So, what is going to be my 'Big Idea'? I don't yet have an answer. It may take me a while to create a concept I know will keep me motivated throughout the painting process, which is especially important when doing a piece this large. But once I have it, I'll certainly post it here.

Wednesday, February 18, 2009

Time for Action

As an artist, I’m seldom satisfied with a painting I've completed.

Let me correct that; I am never satisfied with a painting I've completed. There is always some aspect of the finished work that irritates my often too critical artist sensibilities — like a nagging itch in the center of my back that I can’t quite scratch. This lack of satisfaction is a major driving force in my compulsion to create. In a way, I am constantly chasing the dangling carrot in hopes I might someday catch it. I'm OK with this. I've learned to not let my mild disappoint with certain aspects of my paintings diminish the accomplishment of them. Every painting is a lesson learned. With every painting I feel I've grown as a painter and matured in some small way. And I believe I am a better artist because of my self-criticism of my work.

But (and there's often a 'but') being a professional artist means having to meet deadlines.

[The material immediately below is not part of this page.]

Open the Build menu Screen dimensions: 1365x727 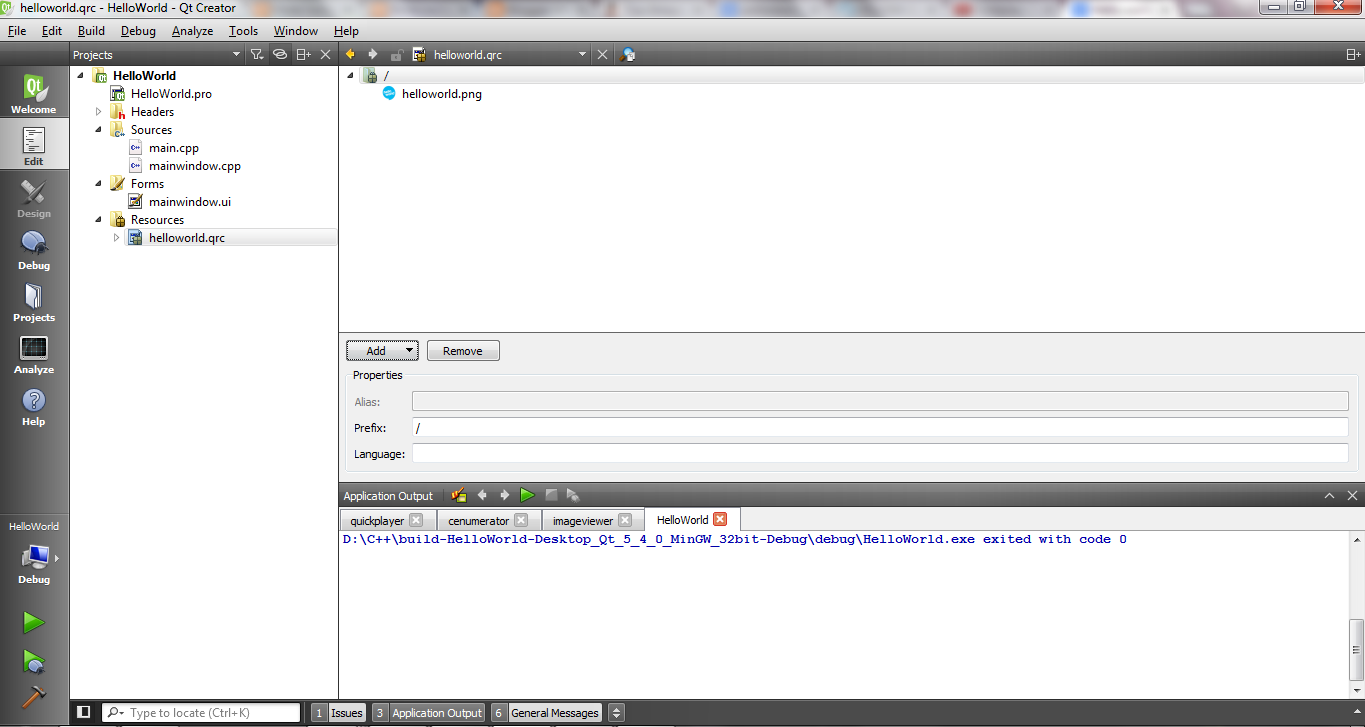point(91,31)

These deadlines frequently leave me feeling rushed in my painting, unable to address problems I see in the work because I have to move on to the next. This pressure can exacerbate the problem of self-criticism and can rob me of my motivation to create.

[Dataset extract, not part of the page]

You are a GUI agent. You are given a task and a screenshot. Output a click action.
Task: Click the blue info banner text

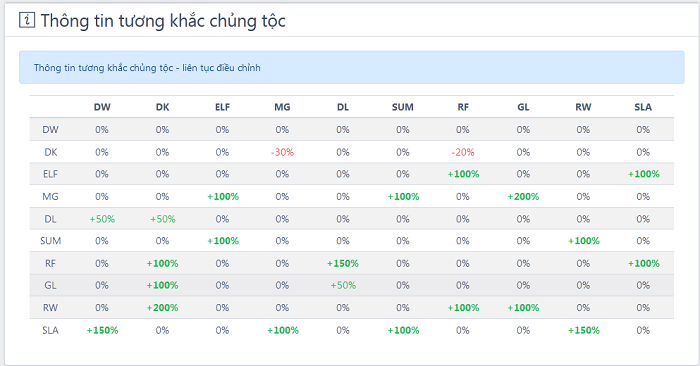point(147,68)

So now it is time for action.

I recently completed 12 paintings over the last several months for my show in Charleston, SC and I certainly felt rushed. That isn’t to say I was disappointed in the work, but I did feel I could have produced better paintings had I been able to truely give each piece the attention it needed. Now that the show is over, I can focus.

Over the coming months I plan to produce a series of paintings I can really concentrate on. There are no deadlines for these works. I am creating them for the purposes of recharging my love of painting, creating the best works I am currently capable of, and if all goes well, I will present them to a gallery I have long admired in hopes they may decide to show them.

I will post 'in progress' images of these paintings, along with a few notes on how I feel about them, here on this blog. I invite all of you to comment on them. I would appreciate your feedback.


I wanted to thank all those that came out in support of the artists and the Southeastern Wildlife Expo in Charleston, SC. I had a great time and thoroughly enjoyed meeting the art lovers, seeing old friends, and selling a few paintings.

What the Blog?

You may be asking; why would you start a blog? I'm asking myself that very same question. In some ways it seems a bit cliché, and I certainly could find better uses for my time. But I realize that there are a number of you out there (how very small that number may be) who are, for whatever reason, actually interested in what I'm doing and what I have to say. This blog will give me an opportunity to keep those of you interested in my work and my career, better up-to-date.

I'll use this blog to post my thoughts on art, life and anything else I feel the need to vent about. It will also provide me a forum for showcasing paintings in progress and my latest works, cover recent events and connect with others.

I hope those of you who read my blog find it enjoyable and I look forward to any responses you feel compelled to post.